Going back to who said what. Well I'd say that those saying / writing those things in eg 60s / 70s or actually believing the "Perfect Sound" hype of early 14 Bit CDs and players were often not knowledgeable about audio or just plain wrong.
Nope, they just looked at numbers and considered that the numbers were much better than those for "analog" systems.
What they missed (and many mss even miss today) that whole lot of terminology was changed and redefined.
We went from "0dBVU" which for LP is 14dB below agreed limits (5cm/S vs 25cm/S) with both cutters and pickups having headroom past this to "0dBFS".
Now some people missed that "96dB dynamic range" is actually a bit misleading.
With 65k values, we can only use 32k values per polarity, so a "16 Bit Audio System" is actually a signed 15 Bit Audio system. So it actually cannot do 96dB, only 90dB.
By no longer referring to an arbitrary reference level significantly below the allowable maximum, the SNR was inflated.

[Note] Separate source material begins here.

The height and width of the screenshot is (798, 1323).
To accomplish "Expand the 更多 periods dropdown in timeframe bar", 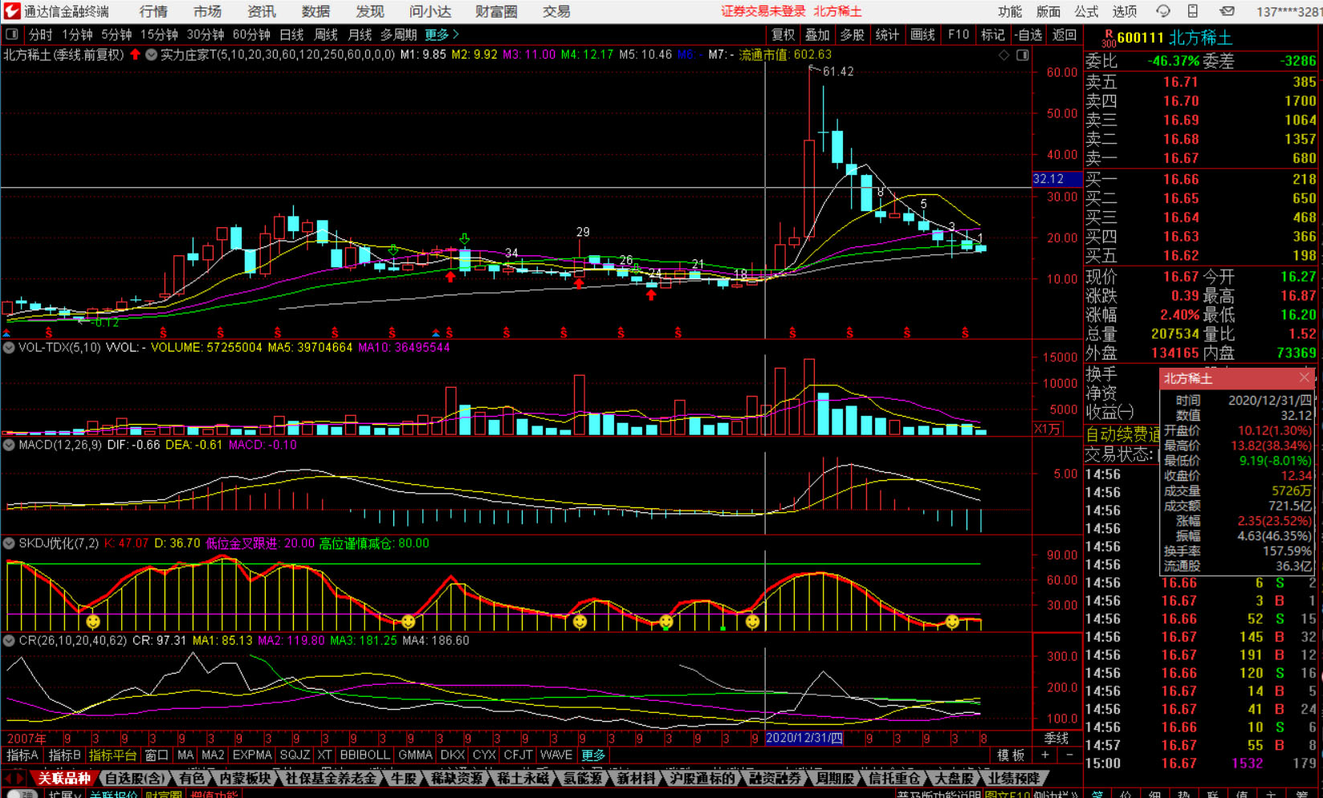I will [441, 35].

Once we actually normalise all of this we find that if we define SNR like LP, CD only manages 76dB. This is still greater than any analog system, but by a lot less than it appeared or rather was made to appear.
Worth considering the emphasis on environmental acoustics in studio environments in contrast to typical domestic settings.

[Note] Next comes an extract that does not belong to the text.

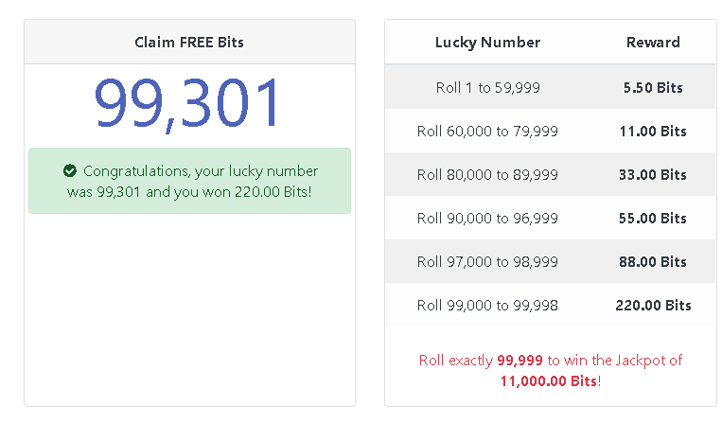722x424 pixels.
Task: Click the congratulations message alert box
Action: (x=189, y=181)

Turning a living space into an acoustically treated room is expensive and is usually not conductive to a comfortable living environment.
Logic (which seems mostly absent in audio) would suggest that one should design speakers such that can be easily placed in normal living environments, preferably visually blending in and having a directivity, frequency response etc. conductive to offering high quality audio without the requirement for acoustic treatment etc.
It is not even that hard to do.
Siegfried Linkwitz did a fair bit of work in this area - something for which I'm even willing to forgive him for his part in foisting this absurd and unnecessary even order crossover onto the world, where a 3rd order butterworth would have been a MUCH better choice for MOST applications and an "infinite slope" (elliptic) type where a 3rd order Butterworth is not.
Still, most speakers are made literally "CONTRA LEX NATUREM", so we fight to make an inappropriately designed speaker by taking a perfectly appropriate living and listening environment and turning it into a much less appropriate one.